Of the 704 households, 29.7% had children under 18 living with them, 83.7% were married couples living together, 3.8% had a female householder with no husband present, and 11.6% were not families. About 9.2% of all households were made up of individuals, and 4.7% had someone living alone who was 65 or older. The average household size was 2.67, and the average family size was 2.85.

In the city, the age distribution was 22.5% under 18, 4.1% from 18 to 24, 18.3% from 25 to 44, 40.1% from 45 to 64, and 14.9% who were 65 or older. The median age was 47 years. For every 100 females, there were 100.9 males.
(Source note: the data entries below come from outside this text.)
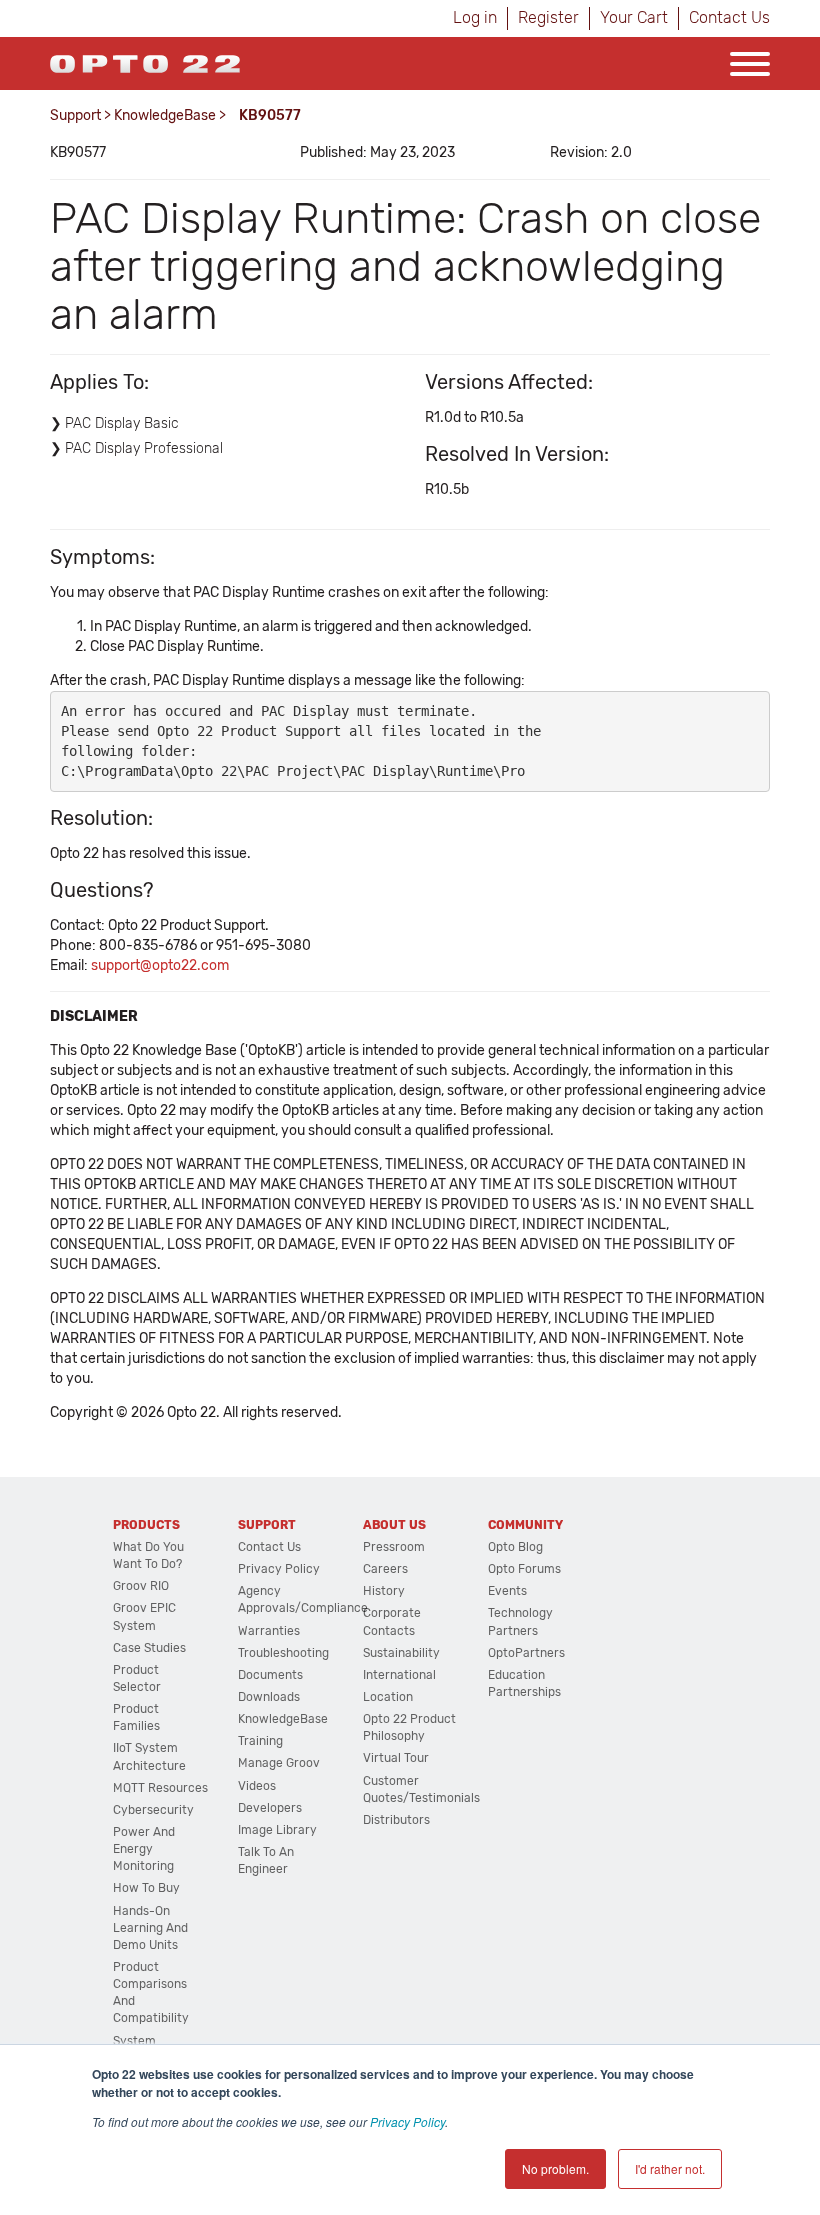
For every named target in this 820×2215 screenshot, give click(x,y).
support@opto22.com (160, 965)
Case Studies (149, 1648)
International (399, 1675)
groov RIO (141, 1586)
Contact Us (729, 17)
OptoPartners (526, 1653)
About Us (394, 1525)
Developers (270, 1808)
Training (260, 1741)
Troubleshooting (283, 1653)
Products (146, 1525)
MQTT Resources (160, 1788)
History (384, 1591)
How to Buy (146, 1888)
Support (75, 115)
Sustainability (401, 1653)
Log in (475, 17)
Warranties (269, 1631)
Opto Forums (524, 1569)
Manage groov (279, 1763)
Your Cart (634, 17)
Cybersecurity (153, 1810)
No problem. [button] (555, 2168)
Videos (257, 1786)
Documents (270, 1675)
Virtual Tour (396, 1758)
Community (525, 1525)
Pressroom (394, 1547)
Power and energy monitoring (144, 1849)
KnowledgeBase (165, 115)
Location (388, 1697)
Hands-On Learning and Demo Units (150, 1928)
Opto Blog (515, 1547)
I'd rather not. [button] (670, 2168)
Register (548, 17)
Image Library (277, 1830)
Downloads (269, 1697)
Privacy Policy (407, 2121)
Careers (385, 1569)
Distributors (396, 1820)
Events (507, 1591)
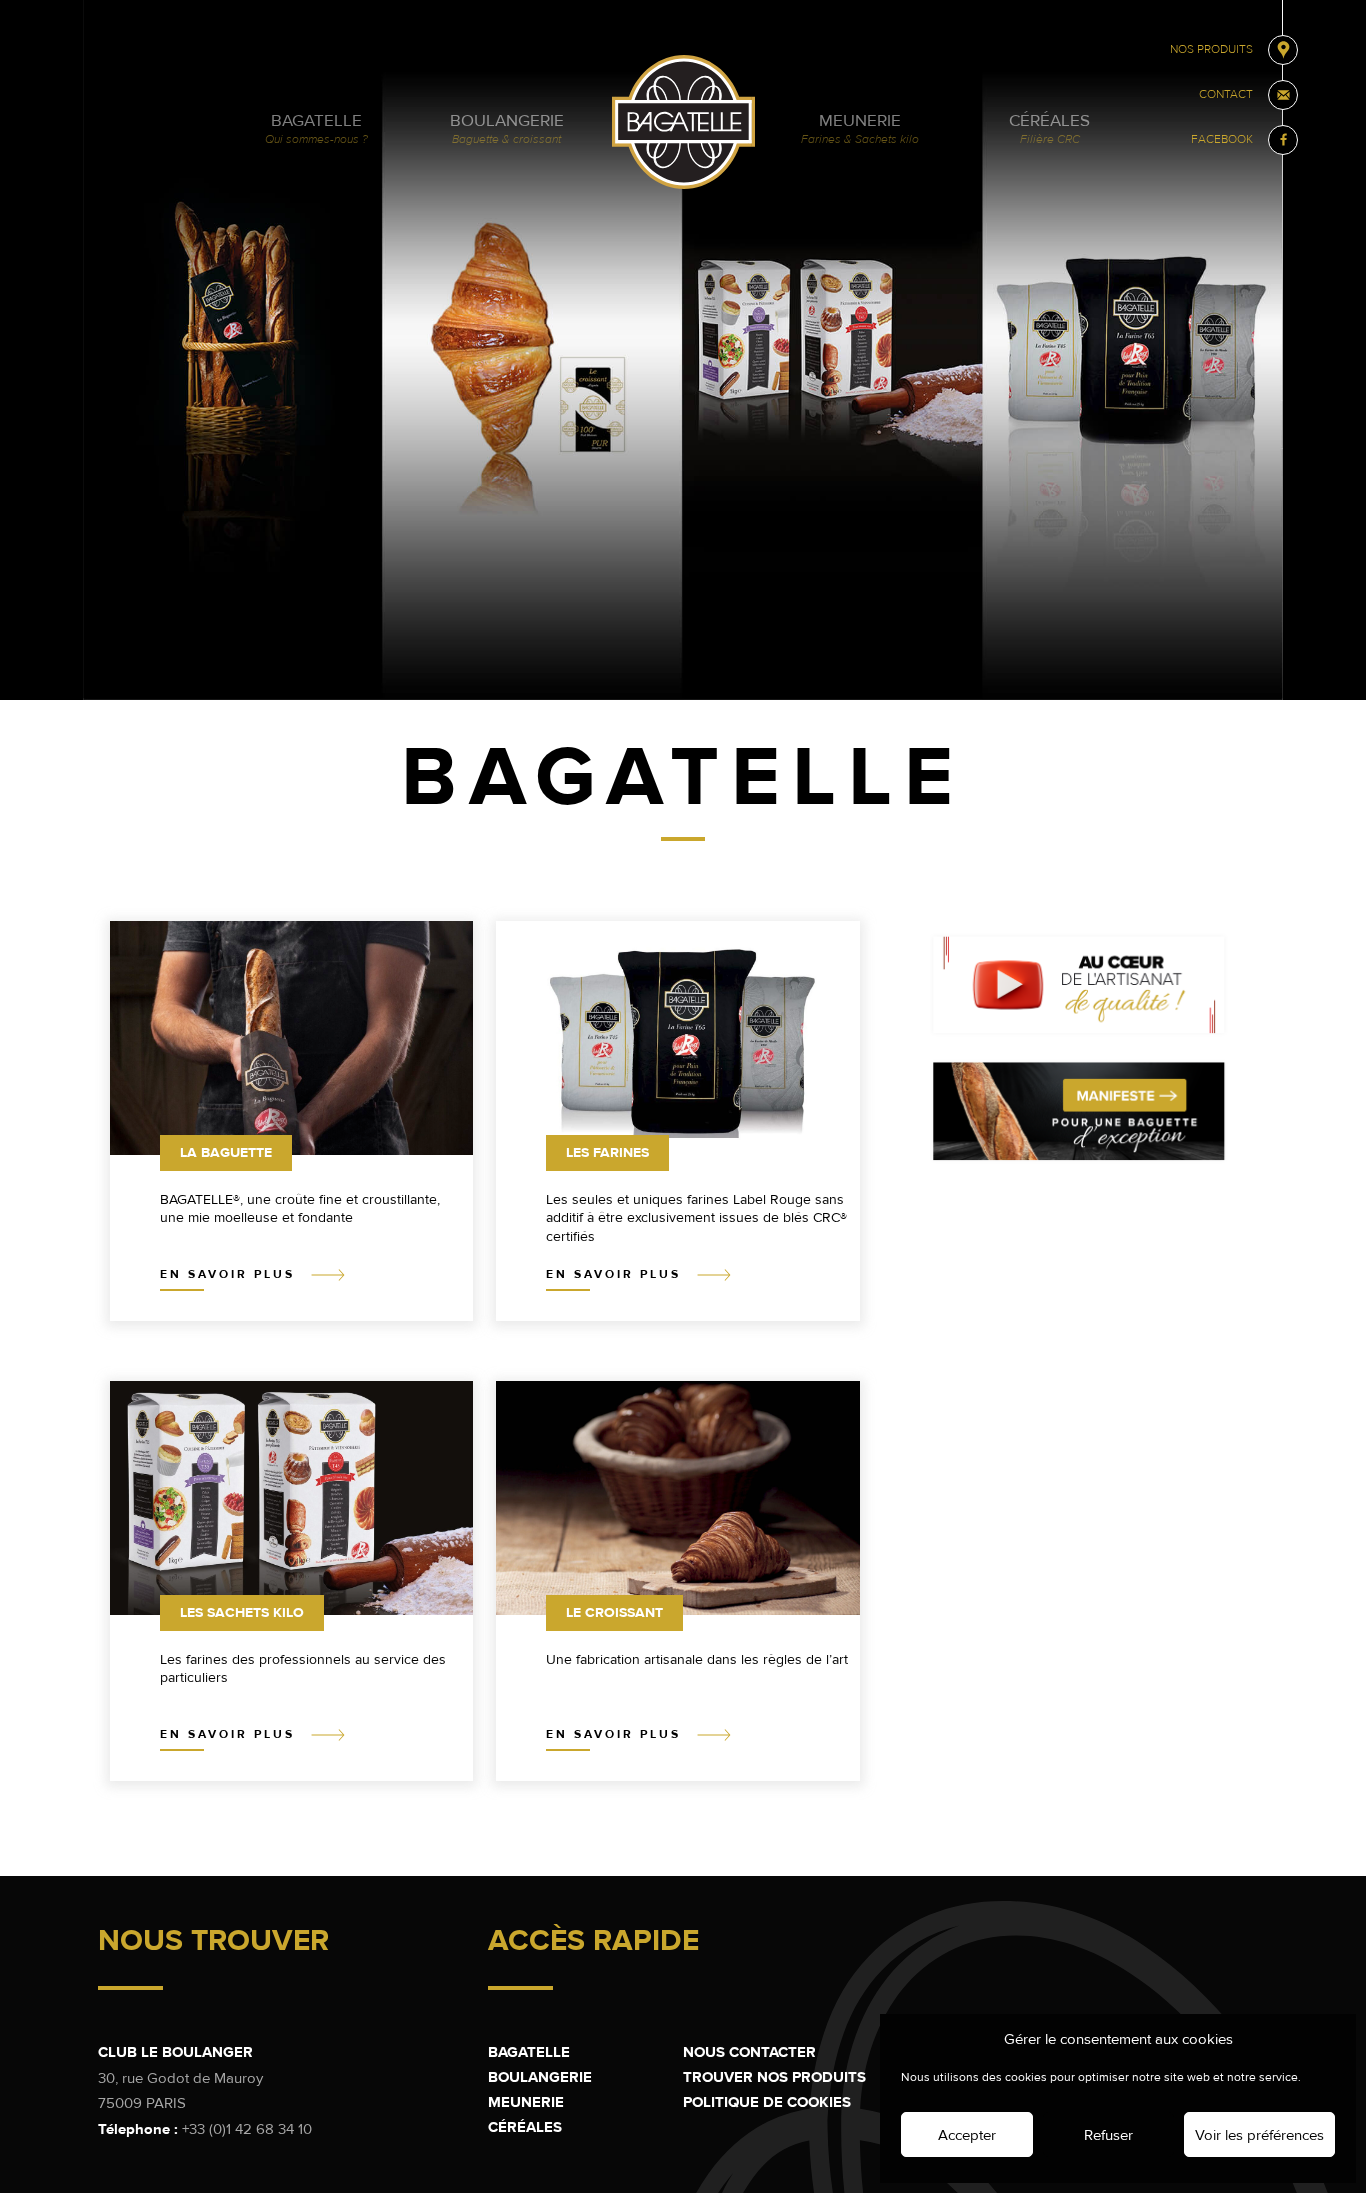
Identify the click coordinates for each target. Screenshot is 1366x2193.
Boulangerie (507, 128)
For every 100 females aged 18 and over, there were 96.0 males.

The median income for a household in the city was $90,184, and for a family was $92,269. Males had a median income of $68,750 versus $37,708 for females. The per capita income for the city was $40,201. About 1.6% of families and 1.8% of the population were below the poverty line, including 1.3% of those under age 18 and 4.0% of those age 65 or over.
==Education==
Garden Ridge is served by the Comal Independent School District (CISD).

Students of the CISD living in Garden Ridge attend Garden Ridge Elementary School, Danville Middle School, Davenport High School, and Canyon High School.

The elementary school is across from the Garden Ridge municipal complex.